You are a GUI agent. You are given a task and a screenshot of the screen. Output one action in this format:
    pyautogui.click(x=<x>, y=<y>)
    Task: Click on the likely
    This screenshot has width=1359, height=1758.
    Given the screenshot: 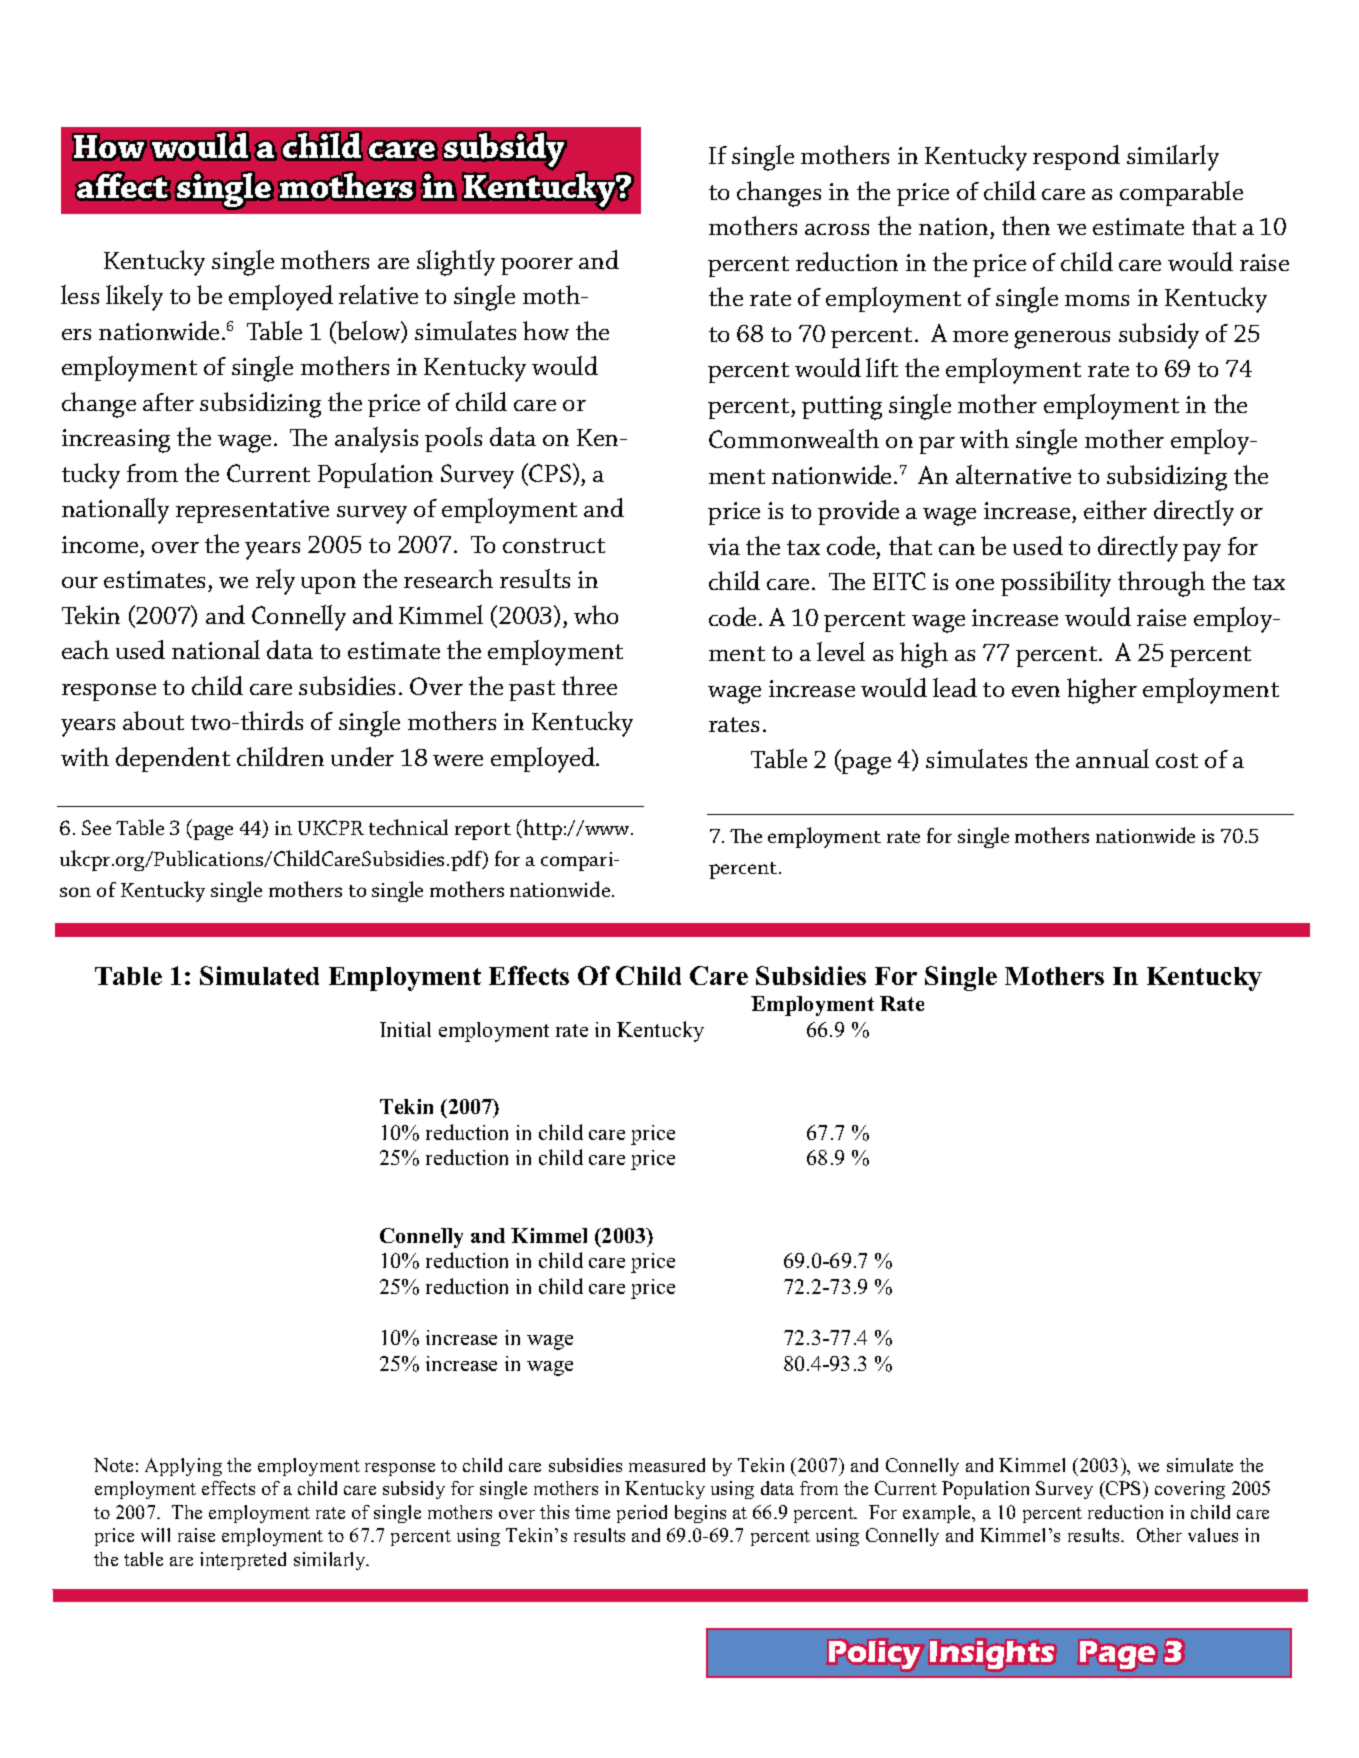 What is the action you would take?
    pyautogui.click(x=134, y=298)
::::::::::
* _Task_:
Retype the lines word for word, starting at the first line and ending at the line that contains "This screenshot has", with both of those lines included.

* _Result_:
You are a GUI agent. You are given a task and a screenshot of the screen. Output one action in this format:
    pyautogui.click(x=<x>, y=<y>)
    Task: Click on the likely
    This screenshot has width=1359, height=1758.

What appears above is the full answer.